Anyone enrolled in one of the country's more than 500 tribal nations can apply for a quarry permit, but it may take years of waiting. It may take several more years of vacation time and the help of several people to hammer, chisel and dig their way to the pipestone. A few short-term quarries do allow people to spend a day, a week or month working in a quarry without needing a yearlong permit for what can become a sort of pilgrimage.

The Pedersons, both in their mid-60s, can't imagine another vocation as meaningful as being the fourth generation of their family to quarry and carve at Pipestone, and to help visitors understand this sacred stone beneath the prairie.

"It is our life," says Cindy Pederson. "This is what we were born to do."

Lisa Meyers McClintick (instagram.com/minnelisa), author of "Day Trips From the Twin Cities," is based in St. Cloud and has written for the Star Tribune since 2001.

What to do in Pipestone, Minn.

In Pipestone National Monument's neighboring town of Pipestone (pop. 4, 215) — about three hours west of the Twin Cities — you can find more gifts and Indigenous artwork at Prairie Maiden Treasures on Main Street or at Keepers of the Sacred Tradition of Pipemakers, which has a giant pipe on its lawn along Hiawatha Avenue.

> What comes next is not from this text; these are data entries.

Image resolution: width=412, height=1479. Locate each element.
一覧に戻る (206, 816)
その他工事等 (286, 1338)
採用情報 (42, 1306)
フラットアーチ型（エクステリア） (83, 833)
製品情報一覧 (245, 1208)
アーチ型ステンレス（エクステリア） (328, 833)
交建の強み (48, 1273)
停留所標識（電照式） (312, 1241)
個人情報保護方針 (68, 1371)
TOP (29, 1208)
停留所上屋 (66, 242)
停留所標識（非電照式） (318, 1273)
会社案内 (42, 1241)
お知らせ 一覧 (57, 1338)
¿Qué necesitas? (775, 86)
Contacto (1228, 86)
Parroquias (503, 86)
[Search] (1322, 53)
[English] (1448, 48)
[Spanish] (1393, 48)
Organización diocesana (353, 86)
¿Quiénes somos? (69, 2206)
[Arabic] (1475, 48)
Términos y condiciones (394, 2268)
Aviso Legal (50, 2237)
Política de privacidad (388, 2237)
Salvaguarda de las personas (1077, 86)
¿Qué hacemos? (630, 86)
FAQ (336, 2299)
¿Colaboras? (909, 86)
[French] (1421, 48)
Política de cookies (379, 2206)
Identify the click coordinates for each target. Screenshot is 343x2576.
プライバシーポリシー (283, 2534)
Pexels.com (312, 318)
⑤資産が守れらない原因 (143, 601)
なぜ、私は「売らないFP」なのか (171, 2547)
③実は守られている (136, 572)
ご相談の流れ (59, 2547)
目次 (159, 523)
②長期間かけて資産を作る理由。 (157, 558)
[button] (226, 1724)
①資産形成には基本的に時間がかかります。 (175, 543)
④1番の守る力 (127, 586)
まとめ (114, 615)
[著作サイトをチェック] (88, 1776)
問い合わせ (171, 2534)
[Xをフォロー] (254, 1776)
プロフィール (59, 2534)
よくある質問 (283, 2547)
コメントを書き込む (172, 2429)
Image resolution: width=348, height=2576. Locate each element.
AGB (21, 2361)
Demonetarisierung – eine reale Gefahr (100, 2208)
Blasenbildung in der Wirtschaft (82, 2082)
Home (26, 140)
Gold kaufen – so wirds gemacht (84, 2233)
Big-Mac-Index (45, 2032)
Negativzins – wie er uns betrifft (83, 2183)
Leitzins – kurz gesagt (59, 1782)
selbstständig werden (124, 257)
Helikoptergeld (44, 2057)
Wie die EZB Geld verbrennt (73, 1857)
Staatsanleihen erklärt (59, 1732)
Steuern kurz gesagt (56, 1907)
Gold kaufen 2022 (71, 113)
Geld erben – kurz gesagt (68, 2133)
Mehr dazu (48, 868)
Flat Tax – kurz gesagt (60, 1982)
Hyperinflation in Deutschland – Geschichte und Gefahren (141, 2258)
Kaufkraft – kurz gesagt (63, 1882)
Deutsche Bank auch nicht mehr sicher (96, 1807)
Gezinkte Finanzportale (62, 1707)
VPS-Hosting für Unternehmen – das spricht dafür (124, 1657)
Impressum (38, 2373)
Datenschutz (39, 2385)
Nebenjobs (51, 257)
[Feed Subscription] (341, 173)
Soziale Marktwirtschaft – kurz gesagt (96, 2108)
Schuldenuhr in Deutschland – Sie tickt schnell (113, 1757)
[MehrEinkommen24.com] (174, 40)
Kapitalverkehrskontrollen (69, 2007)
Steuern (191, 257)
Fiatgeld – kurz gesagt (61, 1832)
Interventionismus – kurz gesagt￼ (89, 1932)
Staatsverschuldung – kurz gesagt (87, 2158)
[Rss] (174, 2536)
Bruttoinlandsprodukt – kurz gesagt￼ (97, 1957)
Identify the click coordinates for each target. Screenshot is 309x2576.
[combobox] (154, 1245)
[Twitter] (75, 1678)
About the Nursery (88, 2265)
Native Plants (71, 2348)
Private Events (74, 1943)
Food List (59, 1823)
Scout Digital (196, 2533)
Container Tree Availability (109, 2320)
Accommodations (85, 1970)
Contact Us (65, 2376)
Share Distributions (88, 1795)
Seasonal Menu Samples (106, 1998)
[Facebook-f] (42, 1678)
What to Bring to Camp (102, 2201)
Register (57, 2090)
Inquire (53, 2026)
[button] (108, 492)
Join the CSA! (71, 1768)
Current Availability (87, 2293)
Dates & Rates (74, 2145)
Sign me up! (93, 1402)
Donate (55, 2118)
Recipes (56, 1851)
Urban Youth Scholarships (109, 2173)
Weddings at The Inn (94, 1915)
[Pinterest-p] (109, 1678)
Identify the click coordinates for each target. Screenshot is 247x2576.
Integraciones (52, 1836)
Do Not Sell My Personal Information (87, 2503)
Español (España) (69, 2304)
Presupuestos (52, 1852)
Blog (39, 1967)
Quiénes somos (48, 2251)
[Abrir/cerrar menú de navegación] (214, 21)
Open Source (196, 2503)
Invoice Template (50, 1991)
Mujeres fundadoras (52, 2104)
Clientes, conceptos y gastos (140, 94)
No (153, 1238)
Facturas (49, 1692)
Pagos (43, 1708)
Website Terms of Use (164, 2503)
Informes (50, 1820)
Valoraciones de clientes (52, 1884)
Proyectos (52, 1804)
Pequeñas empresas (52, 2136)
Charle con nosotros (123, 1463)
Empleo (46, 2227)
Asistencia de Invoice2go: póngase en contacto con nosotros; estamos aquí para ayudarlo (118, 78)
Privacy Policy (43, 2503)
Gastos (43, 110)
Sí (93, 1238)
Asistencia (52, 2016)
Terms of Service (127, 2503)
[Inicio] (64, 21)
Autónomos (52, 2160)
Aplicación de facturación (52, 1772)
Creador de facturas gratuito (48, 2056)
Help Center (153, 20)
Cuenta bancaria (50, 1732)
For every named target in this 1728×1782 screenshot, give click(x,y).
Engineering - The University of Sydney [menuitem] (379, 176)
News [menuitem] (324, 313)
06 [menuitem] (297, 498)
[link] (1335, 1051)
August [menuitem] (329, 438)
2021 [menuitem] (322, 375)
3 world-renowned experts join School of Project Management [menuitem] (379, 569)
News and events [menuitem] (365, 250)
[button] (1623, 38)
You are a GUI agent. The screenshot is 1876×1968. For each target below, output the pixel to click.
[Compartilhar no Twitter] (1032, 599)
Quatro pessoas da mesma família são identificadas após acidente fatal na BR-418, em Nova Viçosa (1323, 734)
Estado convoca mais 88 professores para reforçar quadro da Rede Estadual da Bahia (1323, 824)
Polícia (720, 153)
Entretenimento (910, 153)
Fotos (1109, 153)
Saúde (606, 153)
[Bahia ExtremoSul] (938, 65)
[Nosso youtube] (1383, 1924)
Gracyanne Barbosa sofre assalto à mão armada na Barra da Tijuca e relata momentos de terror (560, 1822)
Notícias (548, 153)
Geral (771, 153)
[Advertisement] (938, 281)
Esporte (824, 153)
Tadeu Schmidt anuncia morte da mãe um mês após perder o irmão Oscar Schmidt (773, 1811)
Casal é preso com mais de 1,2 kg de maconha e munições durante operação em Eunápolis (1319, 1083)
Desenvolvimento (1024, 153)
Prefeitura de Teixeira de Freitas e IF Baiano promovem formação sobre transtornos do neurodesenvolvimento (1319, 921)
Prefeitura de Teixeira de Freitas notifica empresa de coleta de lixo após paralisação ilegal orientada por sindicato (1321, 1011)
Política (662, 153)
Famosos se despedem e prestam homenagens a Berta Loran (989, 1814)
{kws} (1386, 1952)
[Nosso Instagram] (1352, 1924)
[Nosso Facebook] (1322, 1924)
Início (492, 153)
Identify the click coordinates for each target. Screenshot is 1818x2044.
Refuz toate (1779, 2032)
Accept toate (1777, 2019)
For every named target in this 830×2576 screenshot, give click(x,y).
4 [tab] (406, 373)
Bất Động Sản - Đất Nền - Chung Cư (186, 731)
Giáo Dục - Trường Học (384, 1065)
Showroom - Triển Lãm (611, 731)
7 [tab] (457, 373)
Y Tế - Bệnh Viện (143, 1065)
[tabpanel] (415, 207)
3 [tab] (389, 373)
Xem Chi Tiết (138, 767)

Dig into more local history at the Pipestone County Museum or take a walking tour of the Downtown Historic District, built in the late 1880s in Romanesque and Italianate styles using the area's rosy quartzite. Faces or gargoyles can be seen tucked into the stonework.

The Pipestone Family Aquatic Center has a sizable outdoor pool, including a 126-foot flume water slide, for cooling off on hot afternoons.

Where to eat: Grab a salad, chislic (a regional dish of fried cubed beef), sandwiches or steak and dine on the patio at downtown's Stonehouse and Quarry Lounge.

Where to sleep: Besides a few hotels, campers can find full-service sites and an outdoor pool at Pipestone Family Campground or reserve a spot at Split Rock Creek State Park eight miles south of Pipestone.